The Movie Waffler New Release Review [Netflix] - FEAR STREET PART THREE: 1666 | The Movie Waffler

New Release Review [Netflix] - FEAR STREET PART THREE: 1666

Fear Street Part Three: 1666 review
A young woman is accused of witchcraft by her small community in 17th century America.

Review by Eric Hillis

Directed by: Leigh Janiak

Starring: Kiana Madeira, Ashley Zukerman, Gillian Jacobs, Olivia Scott Welch, Benjamin Flores Jr, Sadie Sink

Fear Street Part Three: 1666 poster

1994, the opening chapter of director Leigh Janiak's ambitious trilogy inspired by RL Stine's Fear Street books, riffed on the slasher revival of the '90s (even if that revival didn't kick off until '96 and the release of Wes Craven's Scream). 1978, the middle instalment, was a love letter to the summer camp slashers of the late '70s and '80s. Both movies were heavy on period needle drops and fashion items.

For the concluding chapter Janiak takes us back to 1666, so I guess that rules out the needle drops? Think again, as only half of the movie actually plays out in its titular time period, with the second half returning to 1994 for one of those overlong climaxes the kids seem to love now.

Fear Street Part Three: 1666 review

As you might expect, 1666 plays out very much in the realm of folk-horror, the sub-genre that shined brightly in the '70s and has made a recent comeback with the likes of The Witch and Midsommar. At the end of 1978, the trilogy's heroine Deena (Kiana Madeira) had a flashback to 1666, where she inhabited the body of Sarah Fier, the witch seemingly responsible for all of her small town's woes.

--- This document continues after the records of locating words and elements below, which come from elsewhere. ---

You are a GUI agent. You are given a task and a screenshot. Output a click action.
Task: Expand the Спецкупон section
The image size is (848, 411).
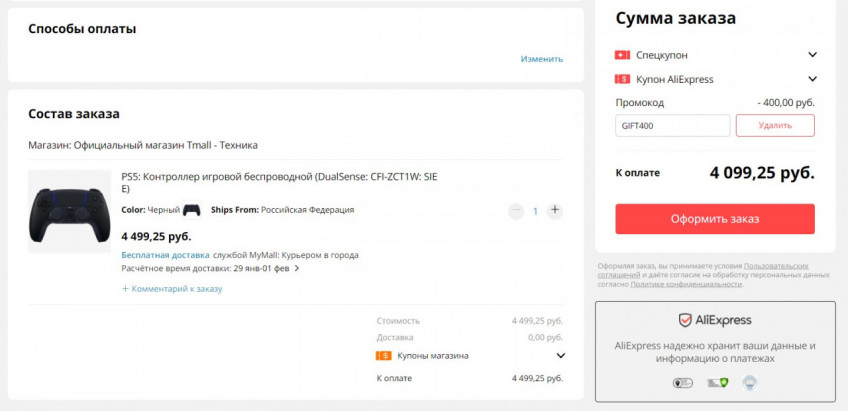point(813,55)
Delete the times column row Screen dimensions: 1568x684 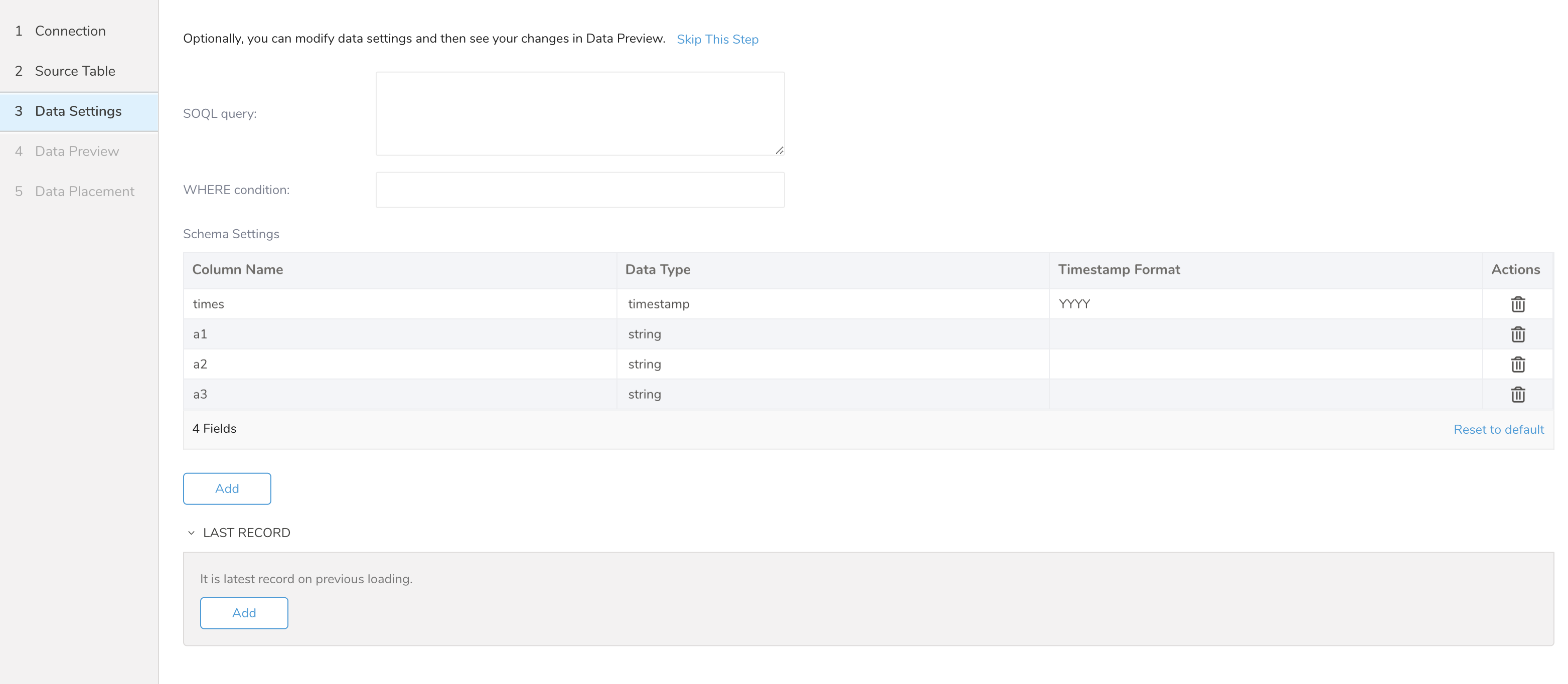(1517, 304)
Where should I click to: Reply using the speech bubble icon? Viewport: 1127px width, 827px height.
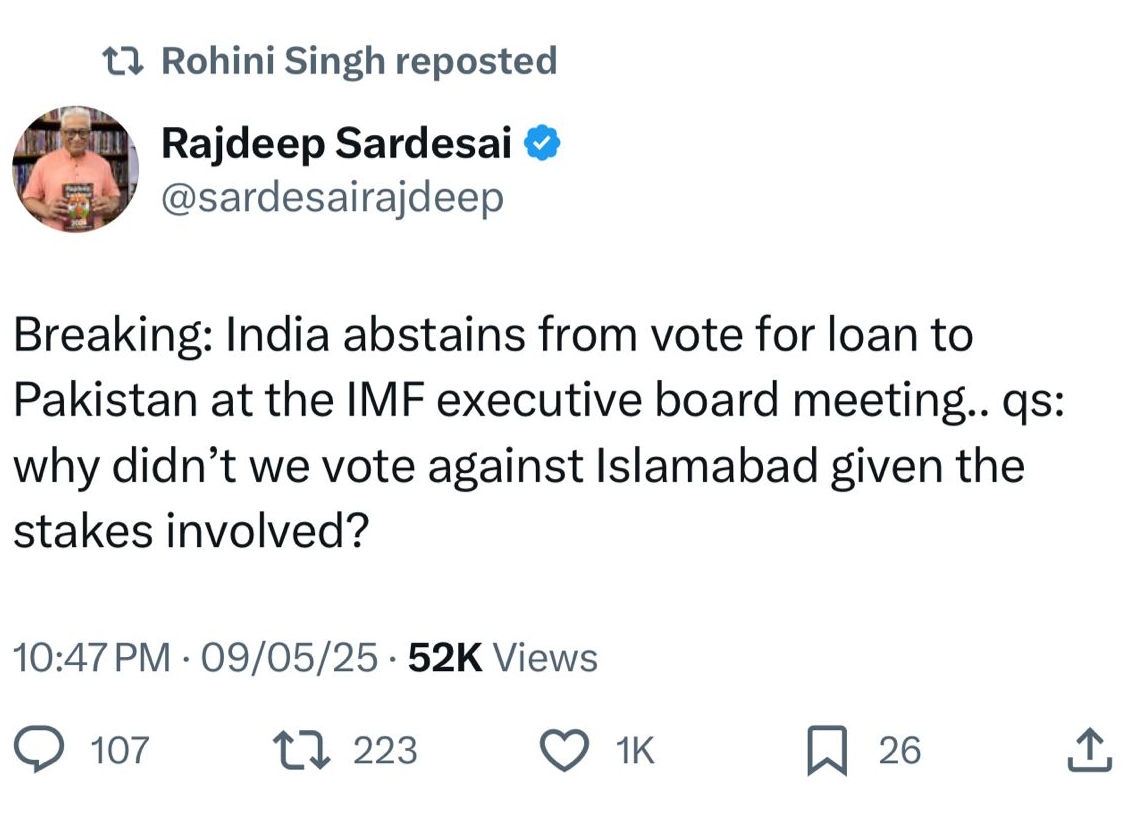(41, 750)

The first half of 1666 is a somewhat generic take on folk-horror. All the trappings are there, with a small community of pilgrims living in fear of an unknown terror plaguing their people. When the village pastor massacres his Sunday school flock, Sarah is blamed, accused of witchcraft for indulging her lesbian lust for the pastor's daughter (Olivia Welch). Fleeing the angry mob, Sarah uncovers the truth behind the darkness engulfing her community.

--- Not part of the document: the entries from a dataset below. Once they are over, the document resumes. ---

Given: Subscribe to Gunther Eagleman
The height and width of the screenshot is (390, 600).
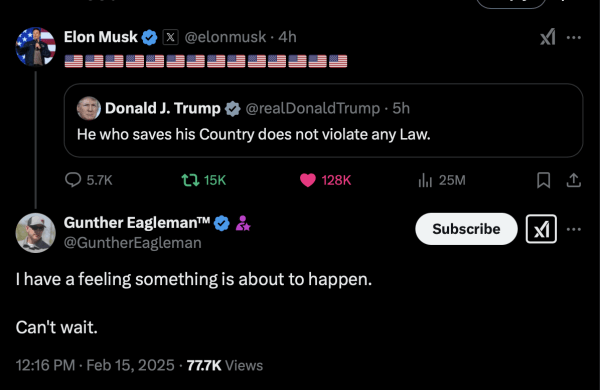Looking at the screenshot, I should tap(466, 229).
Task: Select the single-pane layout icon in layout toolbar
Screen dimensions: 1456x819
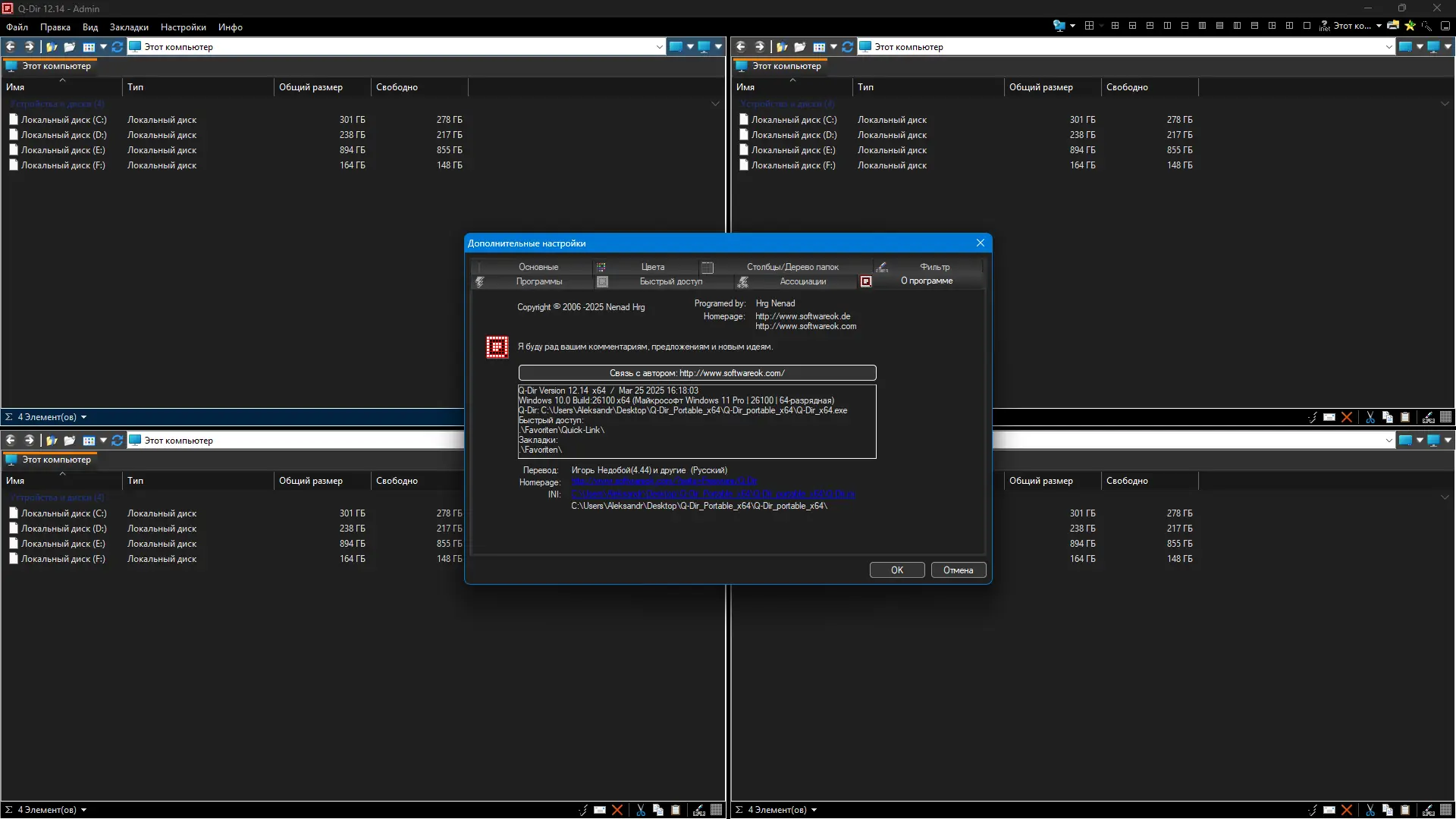Action: (1307, 26)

Fear Street Part Three: 1666 review

In one of those "What were they thinking?" decisions, Janiak casts not only Madeira as Sarah Fier, but the rest of the very modern American casts of 1994 and 1978 as the villagers. This means we're treated to the bizarre sight of a multicultural community living in racial harmony in…the America of the 17th century? And for some mad reason the villagers all speak with awful stage Oirish brogues. The effect is akin to watching a high school play or a skit from some comedy sketch show. Every time one of the fresh-faced young actors from the previous instalments shows up garbling a ridiculous accent, we're immediately taken out of both the period and the narrative.

As the 1994 climax plays out, with the villains of Shadyside descending on the town mall en masse, horror fans will likely find themselves mourning the opportunity this endeavour missed to create the horror equivalent of something like the Marvel Cinematic Universe. What should be the Avengers of horror baddies are just a bunch of generic goons, because we don’t know anything about them. We've been told about them in many rambling speeches, but the trilogy never took the time to show us any of their antics, to build up their menace. Watching the climax of the Fear Street trilogy is like watching The Monster Squad if you've never heard of Dracula, The Mummy, The Wolfman and the Gillman.

Fear Street Part Three: 1666 review

An epilogue suggests further instalments to come, but after slogging through the initial six hours of Fear Street, I can't imagine too many horror fans will be keen to return to Shadyside. But was this trilogy ever really aimed at fans of horror movies, or did it set out to capture the attention of the fanbase for teen soap operas?

Fear Street Part Three: 1666 is on Netflix from July 16th.